At first, I used my Jawbone UP24 to alert me to inactivity (sitting on my arse). Although this proved useful, it still wasn’t enough so I decided to do a search for ergonomic software programs. I found several but settled on one called StretchWare created in cooperation with Bob Anderson. I was pleased as I already had his excellent stretching book
StretchWare is an unobtrusive program that sits in your system tray and alerts you to take a break and stretch. The program illustrates 4-6 stretches that take less than two minutes. The stretches can all be done at my desk and don’t require other equipment. In fact, the stretches are subtle enough that they wouldn’t draw attention from your office mates.

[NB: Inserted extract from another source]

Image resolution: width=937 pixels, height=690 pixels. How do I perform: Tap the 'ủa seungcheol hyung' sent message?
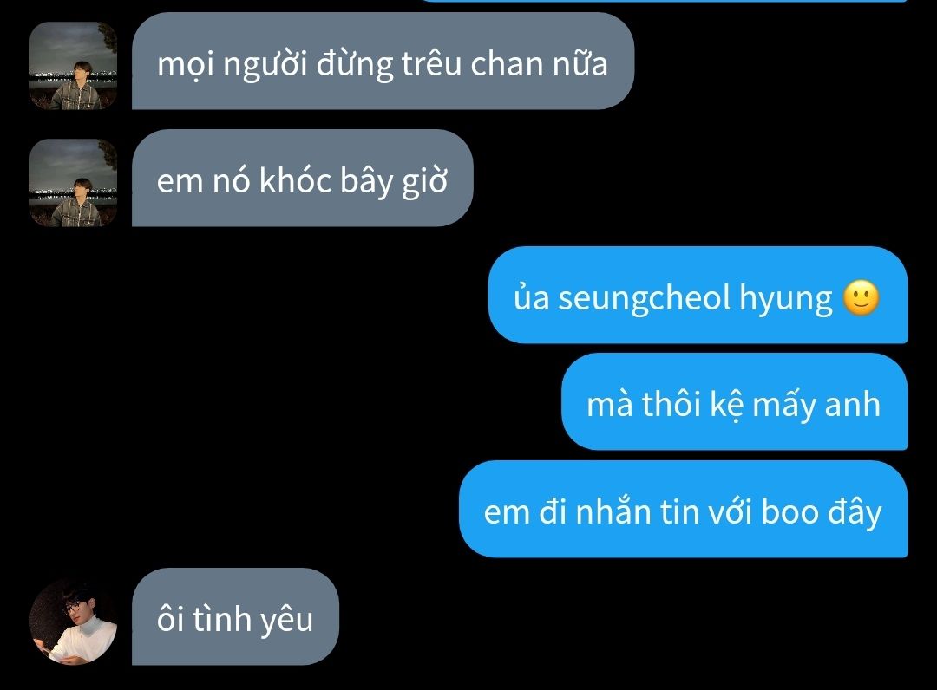[x=698, y=295]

Aside from prompting me to take breaks, I appreciated the customization the program offered. For example, I can select which series of stretches to do and the order. Each series focuses on an area such as neck or shoulders. Moreover, I can choose how often to be reminded and how I should be reminded. I could choose a reminder based on elapsed minutes, specific times, or the number of keystrokes. (Note: if you installed any anti-spyware software, it may flag the keylogger since it counts keyboard entries. The program doesn’t record the input so you can mark the program as safe.)
- Ease of Use
After using this program for a short while, I would consider it a worthwhile investment. The program does come with a trial so you can test it out for yourself. The only item I wish it had was eye exercises.
Update: This program is now free, but unsupported. However, it still works on my systems. I've kept the Documentation/Support score at 4.